Firstly I hope this question is appropriate to ask here. I am a third year studying Mathematics at the University of Oxford, with plans to continue to 4th year to complete the masters course.

I have been considering many paths to take so far this year, I started off by looking into finance, this I found however incredibly unintellectuality stimulating. My passions have always been for Maths and Physics, this year I will be studying quantum theory, quantum computing, special relativity and fluid dynamics, which I will continue on into 4th year with the addition of general relativity, theoretical physics and other more general applied courses.

I'm very interested in applying for a PhD after 4th year, mainly because i've never been more fascinated by the subjects i'm currently learning, Quantum theory in particular is amazing and has really changed the way I look at the universe.

Unfortunately I'm only getting a mid 2.1, however it is from Oxford so I hope that this may carry some weight, but because of this I will be mainly focusing on applying to universities other than Oxford and Cambridge.

What I'm wondering is is there any point in following this dream? I'm extremely motivated but I feel not having a first might have ruined it for me. Can anyone recommend any strategies I can use to make myself more competitive?
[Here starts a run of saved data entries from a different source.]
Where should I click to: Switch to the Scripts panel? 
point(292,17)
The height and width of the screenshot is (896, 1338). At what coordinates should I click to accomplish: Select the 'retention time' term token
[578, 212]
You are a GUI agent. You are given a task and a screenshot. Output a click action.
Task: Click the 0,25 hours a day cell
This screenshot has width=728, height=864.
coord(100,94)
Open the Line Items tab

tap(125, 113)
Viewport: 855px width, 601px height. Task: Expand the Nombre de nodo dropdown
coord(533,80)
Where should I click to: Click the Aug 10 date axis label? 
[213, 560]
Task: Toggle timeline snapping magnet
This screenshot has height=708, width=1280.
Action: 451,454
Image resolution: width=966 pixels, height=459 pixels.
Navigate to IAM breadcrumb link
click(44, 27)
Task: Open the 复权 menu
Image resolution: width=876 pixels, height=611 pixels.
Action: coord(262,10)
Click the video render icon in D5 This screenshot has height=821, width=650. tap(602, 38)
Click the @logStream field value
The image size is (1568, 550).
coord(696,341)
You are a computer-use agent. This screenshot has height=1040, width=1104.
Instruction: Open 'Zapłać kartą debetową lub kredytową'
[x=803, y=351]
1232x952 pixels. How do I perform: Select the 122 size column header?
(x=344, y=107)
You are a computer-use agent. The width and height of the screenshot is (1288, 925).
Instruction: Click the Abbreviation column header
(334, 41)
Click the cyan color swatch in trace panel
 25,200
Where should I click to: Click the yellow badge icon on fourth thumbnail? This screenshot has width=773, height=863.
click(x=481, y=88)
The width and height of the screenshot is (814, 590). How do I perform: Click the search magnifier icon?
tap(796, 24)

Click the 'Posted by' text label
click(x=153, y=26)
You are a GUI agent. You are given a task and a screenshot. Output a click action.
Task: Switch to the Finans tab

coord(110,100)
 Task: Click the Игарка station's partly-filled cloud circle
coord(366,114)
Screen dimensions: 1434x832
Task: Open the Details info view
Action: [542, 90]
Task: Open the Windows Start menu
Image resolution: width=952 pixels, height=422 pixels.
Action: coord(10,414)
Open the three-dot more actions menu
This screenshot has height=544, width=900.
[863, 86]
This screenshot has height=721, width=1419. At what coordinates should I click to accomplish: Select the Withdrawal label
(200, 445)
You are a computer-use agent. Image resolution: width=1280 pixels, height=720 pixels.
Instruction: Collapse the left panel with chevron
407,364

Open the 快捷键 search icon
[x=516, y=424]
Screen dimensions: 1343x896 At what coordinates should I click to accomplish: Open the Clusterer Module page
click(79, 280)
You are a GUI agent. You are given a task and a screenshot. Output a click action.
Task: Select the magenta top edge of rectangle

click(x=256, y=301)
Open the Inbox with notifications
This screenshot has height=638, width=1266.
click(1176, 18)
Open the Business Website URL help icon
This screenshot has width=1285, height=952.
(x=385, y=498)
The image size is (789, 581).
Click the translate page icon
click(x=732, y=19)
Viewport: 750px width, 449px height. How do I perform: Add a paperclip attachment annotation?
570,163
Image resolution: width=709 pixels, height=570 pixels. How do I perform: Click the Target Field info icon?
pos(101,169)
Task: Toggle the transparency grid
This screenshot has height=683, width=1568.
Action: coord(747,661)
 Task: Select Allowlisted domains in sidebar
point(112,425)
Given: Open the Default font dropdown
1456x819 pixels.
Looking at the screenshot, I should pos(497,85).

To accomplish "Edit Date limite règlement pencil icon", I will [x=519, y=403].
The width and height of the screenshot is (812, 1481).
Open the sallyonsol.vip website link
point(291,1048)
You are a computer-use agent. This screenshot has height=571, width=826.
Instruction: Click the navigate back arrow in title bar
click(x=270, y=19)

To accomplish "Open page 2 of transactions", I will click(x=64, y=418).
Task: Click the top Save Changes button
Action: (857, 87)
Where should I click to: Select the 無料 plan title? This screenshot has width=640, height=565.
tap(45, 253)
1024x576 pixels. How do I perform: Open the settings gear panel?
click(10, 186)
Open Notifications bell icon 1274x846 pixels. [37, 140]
Currently i'm planning on applying to universities for summer research assistant placements, paid/unpaid. I'm also reading the Feynman lectures to boost my background knowledge of physics, to help bridge the gap between physics courses and my mathematics course. Can anyone recommend any other books/ideas that could help me be able to apply for experimental physics? Also universities with departments that would be good to approach.

To sum up my long and laboured question, i'm extremely passionate about mathematical physics and the idea of stopping learning about it, and say going into a deskjob is sort of horrifying. Any advice anyone can give me I would greatly appreciate.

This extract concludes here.